▶ DIRECTIONS FOR THIS TASK
Can you add 12 to every coordinate in the answers and write out each line starting at the one containing "評価 [評価 (1個の項目)] (727, 834)" and ending at the one containing "Training and Certification (137, 1261)", both included, with no lines outside that span?

▶ DATA SECTION
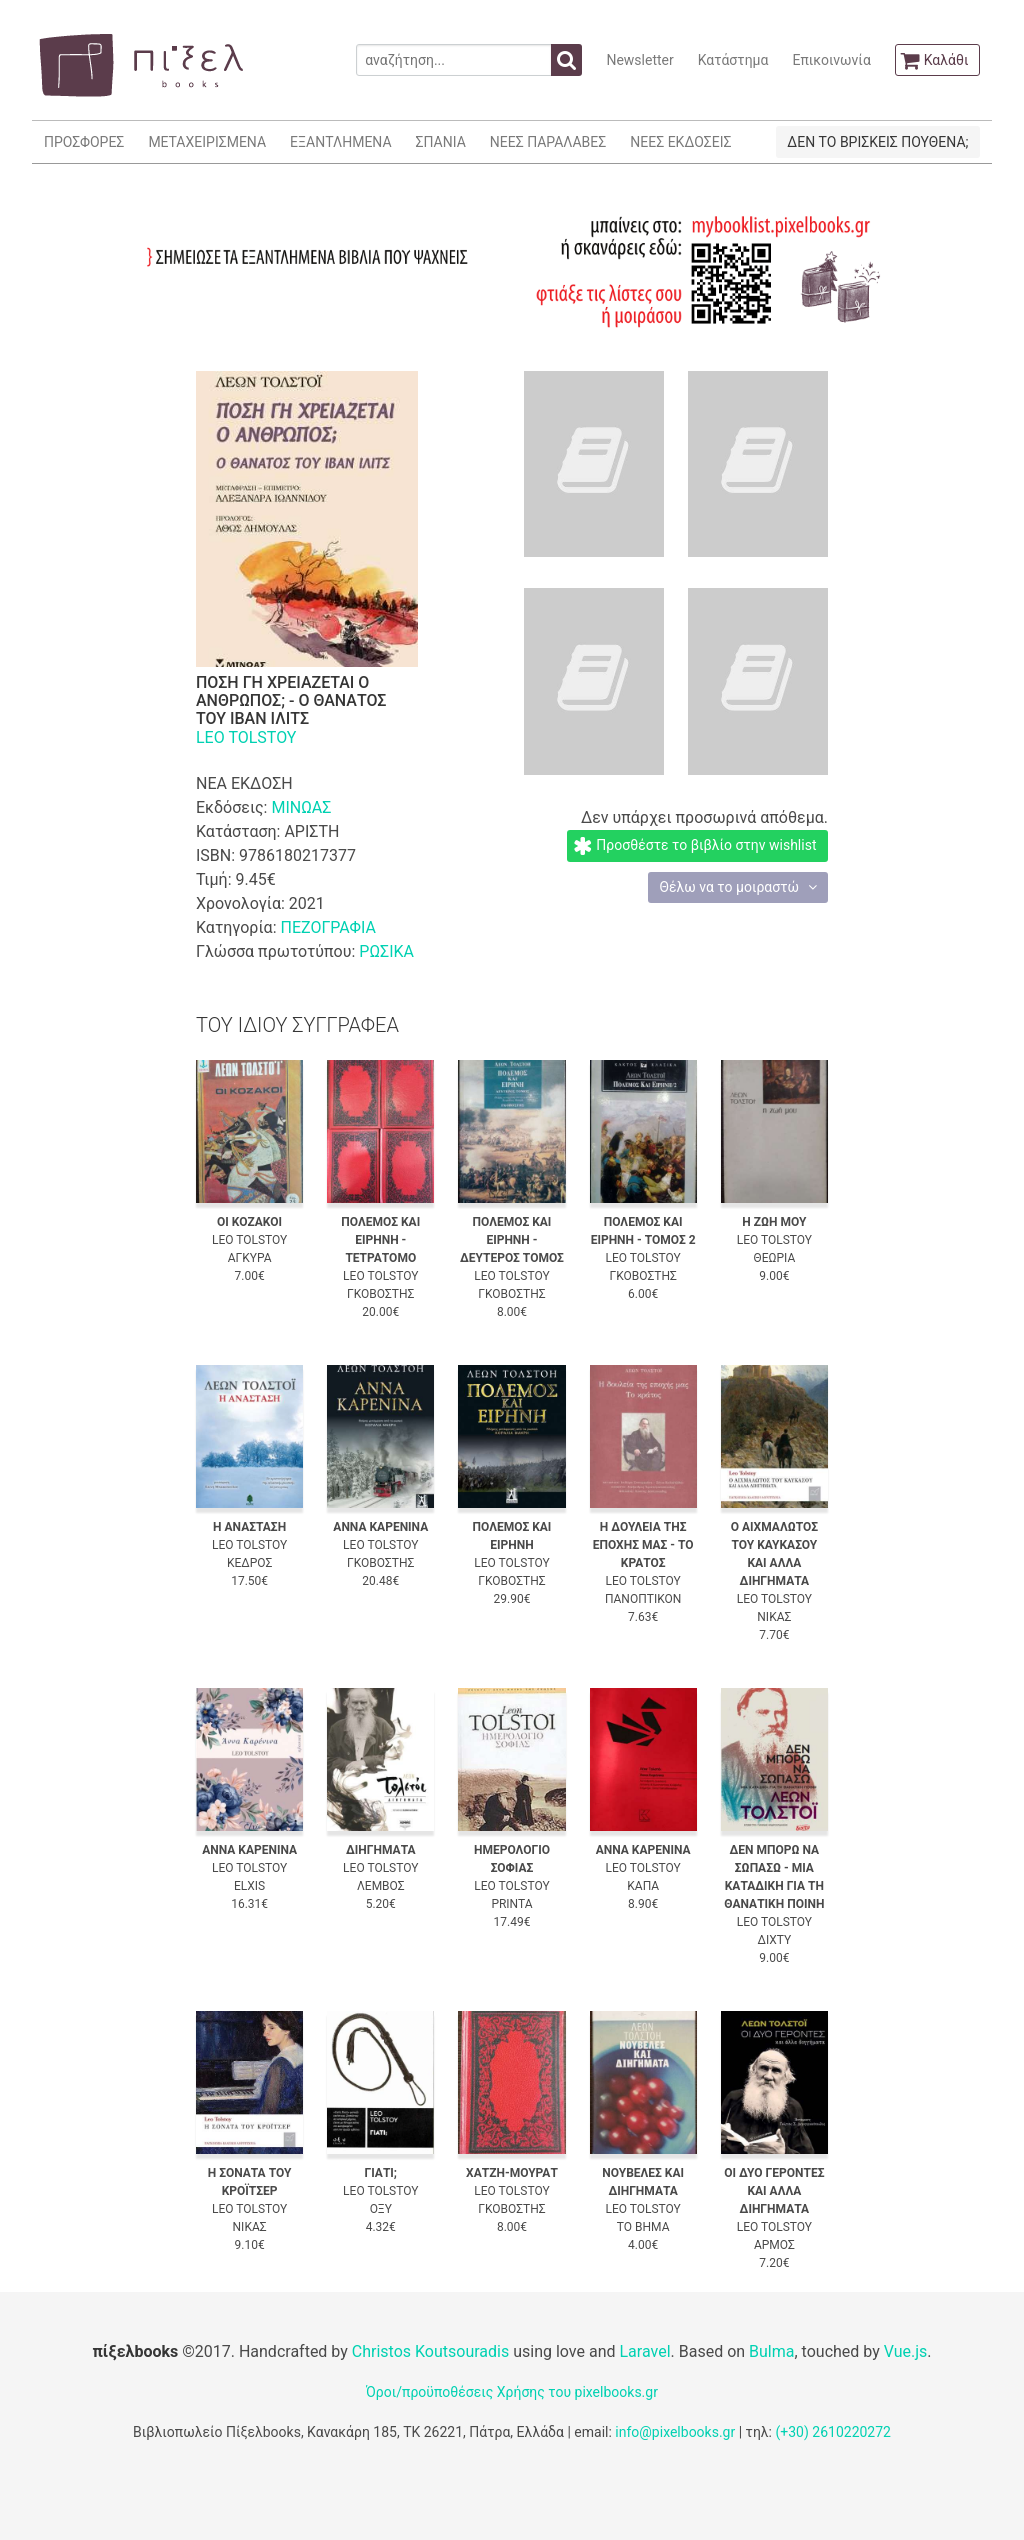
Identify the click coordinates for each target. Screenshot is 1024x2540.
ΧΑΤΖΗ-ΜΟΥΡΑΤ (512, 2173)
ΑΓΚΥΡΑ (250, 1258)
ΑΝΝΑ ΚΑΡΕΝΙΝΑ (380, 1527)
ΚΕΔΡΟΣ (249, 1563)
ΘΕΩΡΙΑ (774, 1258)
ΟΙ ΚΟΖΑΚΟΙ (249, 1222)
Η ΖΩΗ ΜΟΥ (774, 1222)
* * *
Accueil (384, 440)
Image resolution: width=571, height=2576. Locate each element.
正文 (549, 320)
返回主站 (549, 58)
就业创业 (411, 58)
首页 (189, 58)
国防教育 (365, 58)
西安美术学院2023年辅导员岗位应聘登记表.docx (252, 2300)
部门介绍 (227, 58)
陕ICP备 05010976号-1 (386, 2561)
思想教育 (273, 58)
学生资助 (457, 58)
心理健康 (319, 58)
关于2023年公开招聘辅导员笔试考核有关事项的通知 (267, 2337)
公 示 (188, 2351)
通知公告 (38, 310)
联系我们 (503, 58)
* * *
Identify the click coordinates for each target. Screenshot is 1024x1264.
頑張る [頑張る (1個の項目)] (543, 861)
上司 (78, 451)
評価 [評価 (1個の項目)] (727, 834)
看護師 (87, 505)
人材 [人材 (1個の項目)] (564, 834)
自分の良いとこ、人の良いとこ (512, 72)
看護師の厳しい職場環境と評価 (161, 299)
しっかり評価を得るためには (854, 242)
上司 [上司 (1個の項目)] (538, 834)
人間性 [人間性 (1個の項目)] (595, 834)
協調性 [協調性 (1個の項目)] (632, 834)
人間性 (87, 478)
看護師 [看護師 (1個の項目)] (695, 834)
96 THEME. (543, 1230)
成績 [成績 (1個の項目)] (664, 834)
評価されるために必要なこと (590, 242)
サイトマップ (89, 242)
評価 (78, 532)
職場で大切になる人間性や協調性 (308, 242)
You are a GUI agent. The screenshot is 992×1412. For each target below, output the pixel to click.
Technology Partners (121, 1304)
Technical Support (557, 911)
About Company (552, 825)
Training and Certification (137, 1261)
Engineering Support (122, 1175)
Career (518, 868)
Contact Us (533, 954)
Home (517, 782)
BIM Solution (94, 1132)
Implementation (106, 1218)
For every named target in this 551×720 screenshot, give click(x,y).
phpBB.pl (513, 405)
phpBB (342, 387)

▶ WRITTEN ANSWER
評価 [評価 (1個の項目)] (739, 846)
看護師 (99, 517)
人材 [人材 (1個の項目)] (576, 846)
自分の良いとこ、人の良いとこ (524, 84)
看護師の厳しい職場環境と評価 (173, 311)
しっかり評価を得るためには (866, 254)
上司 [上司 (1個の項目)] (550, 846)
人間性 [人間性 (1個の項目)] (607, 846)
協調性 [協調性 (1個の項目)] (644, 846)
人間性 (99, 490)
看護師 [看護師 (1個の項目)] (707, 846)
96 THEME. (555, 1242)
成績 [成績 (1個の項目)] (676, 846)
評価されるために必要なこと (602, 254)
サイトマップ (101, 254)
評価 (90, 544)
職場で大切になる人間性や協調性 (320, 254)
You are a GUI agent. The screenshot is 992×1412. For each target below, output the pixel to click.
Technology Partners (133, 1316)
Technical Support (569, 923)
About Company (564, 837)
Training and Certification (149, 1273)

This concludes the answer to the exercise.